The NFL offseason is an arduous trek through a quicksand of takes and trolling; a nightmarescape containing your innermost fear’s realization and manifestation. The vision any given franchise has set upon to implement is likely different than the one you desire, especially for a specific few.
Fan bases, specifically those driven majorly by analytics, have even more particular desires. Hours of number-crunching and In N Out-fueled arguing online lead to any number of outcomes that may put you in a bad place.
If you are here, it is because you are in that bad place.
Your team drafted a running back in the first round and you have entered the seven stages of grief.
The name is still resonating deep within your skull. Roger Goodell’s throaty utterance of the university cruel enough to have developed the prospect that cannot now populate a row on your favorite team’s online roster echoes back and forth between your earlobes.
The past four months have consisted of you slandering the good name of the running back position on twitter dot com; a teambuilding exercise bringing you closer and closer to your peers of the same belief.
There is no fucking way. This can’t be happening.
Everything that you posted on the internet – every sentence, every statistic, every EPA graph – it all drove the front office towards the precipice.
A drastic move of disastrous proportions that you believe rests solely upon your shoulders. A statistical Atlas who knows damn well what this move has brought upon the future of the franchise.
You know deep down that you weren’t the true catalyst behind this cataclysm, but you cannot be sure that you weren’t.
“WHAT THE FUCKING FUCK THEY DRAFTED A RUNNING BACK IN THE FIRST ROUND I CANNOT BELIEVE THIS SHIT HOW IN THE FUCK DO THEY GET PAID TO KEEP DOING THIS I DIDN’T REALIZE ONE NAME COULD MAKE A HUMAN BEING SO ANGRY I WISH THANOS WOULD TURN ME TO DUST IT’S NOT FUCKING WORTH IT.”
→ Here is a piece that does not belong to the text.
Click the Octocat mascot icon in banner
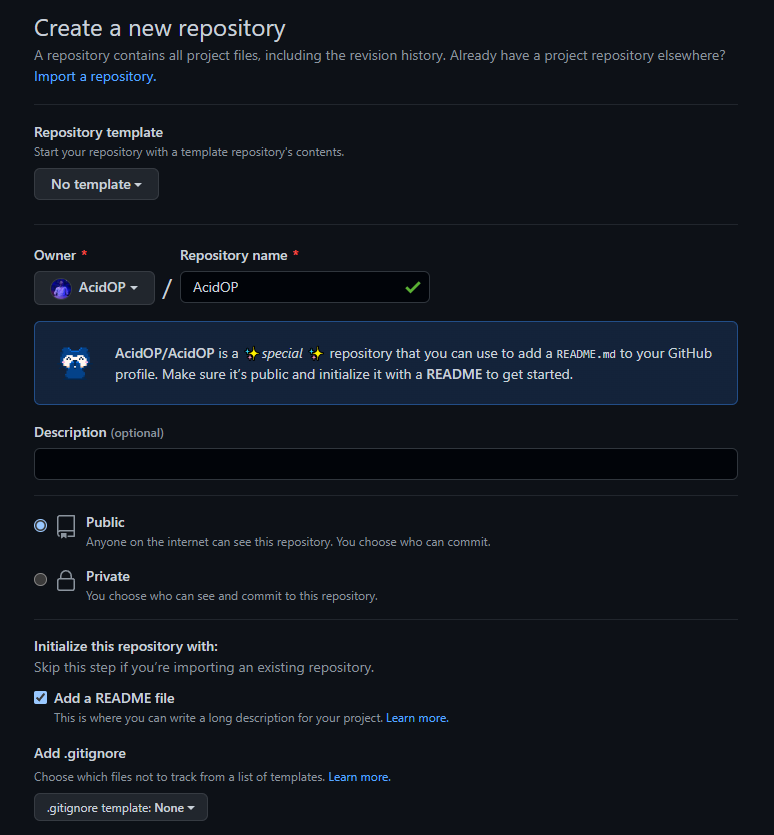Image resolution: width=774 pixels, height=835 pixels. pyautogui.click(x=75, y=362)
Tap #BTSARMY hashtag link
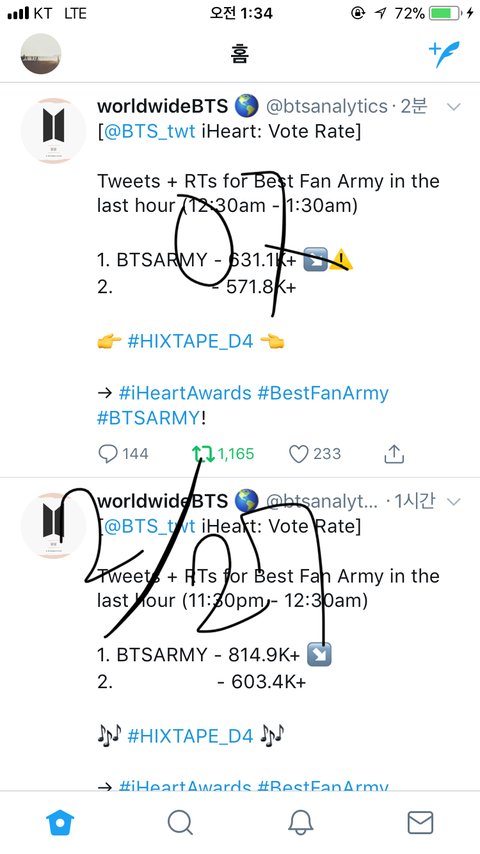This screenshot has height=854, width=480. [x=147, y=418]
You attempt to establish a telepathic connection to your head coach. “Running backs don’t matter,” you feebly whisper with the mental fortitude of a wounded pigeon, hoping the NFL will allow the pick to be rescinded. “YOU DON’T HAVE TO DO THIS.”
It’s too late and you know that it’s too late. But it doesn’t hurt to try.
In the end, all you can do is sit in your recliner, sipping kombucha through a twisty straw, repeatedly asking yourself “WHY.”
*Dashboard Confessional begins to play in the background*
As time continues to elapse and more thoughts fly through that noggin of yours, you begin to think that this might not be so bad. Running backs can be very valuable with surrounding competence and informed (and not completely ass backwards) playcalling.
You understand that with an incoming staff comes newly realized infrastructure and that new car smell that can jump start an offense. The track record is there to indicate that running backs are a bad bet in the first, but your team realistically could be that exception.
You are all aboard the hype train. This guy is dynamic; a true playmaker that can transform an offense from a heap of triceratops dung into a moderately serviced 2003 Volkswagen Jetta. Your emotional investment has turned into that of the financial sort; you need – nay, DESERVE – to purchase this monolith’s jersey to rock on a weekly basis come August.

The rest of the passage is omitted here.